Outlawing something other than what they were mandated to outlaw is not being more "aggressive", since it does nothing to target actual violators; it's just being more - dare I say "activist". A more aggressive approach would have been simply to enact more undesirable consequences for violations, just as one would expect whenever any law is experiencing rampant violations.

The adjective "activist" loses its disparaging tone when the noun that it is describing is changed from judge to legislator. Trent Lott might appreciate it if some folks considered him more of an "activist."

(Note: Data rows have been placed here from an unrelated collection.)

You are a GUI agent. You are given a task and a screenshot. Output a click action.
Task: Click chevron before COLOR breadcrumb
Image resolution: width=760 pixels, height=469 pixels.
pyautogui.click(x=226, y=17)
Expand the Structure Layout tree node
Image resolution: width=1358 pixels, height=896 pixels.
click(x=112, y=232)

I just don't think that it is unreasonable to interpret the word "enforce" in the Fifteenth Amendment to mean something broader than merely the power to forbid a violation of the Fifteenth Amendment. I believe that the power to "enforce" the Fifteenth Amendment can be reasonably interpreted to include the power to make the ends of the Fifteenth Amendment a reality. And so long as the means selected by Congress do not violate any constitutional prohibition, the courts should not in my opinion get involved in the process.

If we could rely exclusively on checks and balances, and on explicit prohibitions, to keep Congress in line, then there would have been absolutely no point in listing Congress' powers. If these powers were listed, and it was stated that Congress was not to exceed these powers, than that is the law. And in order for law to have any real meaning, there has to be an organ that specializes exclusively in applying that law. Checks and balances certainly help, but they can never be a substitute for a well-constituted judiciary.

In the last analysis, we have no choice but to rely on checks and balances to keep each of the branches in line. Power can be abused by any branch of government. Unless they are impeached, federal judges serve for life. Members of Congress are automatically stripped of power unless they are reelected. Which of these checks are a more valuable tool for “the people”? When Jefferson was deeply troubled by what he viewed as congressional excesses (e.g., the Alien and Sedition Acts), he did secretly participate in an effort to construct a new check on the power of Congress (the Kentucky and Virginia resolutions), but I can’t imagine that he would have ever even considered authorizing the Supreme Court to bind the Congress by its interpretation of the Constitution.

It is not particularly important whether someone winds up concluding that the Supreme Court should or should not scrutinize the means selected by Congress more often than it does. What’s more important is to understand the structural and institutional reasons (the lack of clear textual support for judicial review and the difficulty of formulating consistent, principled judicial standards for “judging” the propriety of inherently political decisions) that might account for the Supreme Court’s tendency to exercise a lot of self-restraint in this area.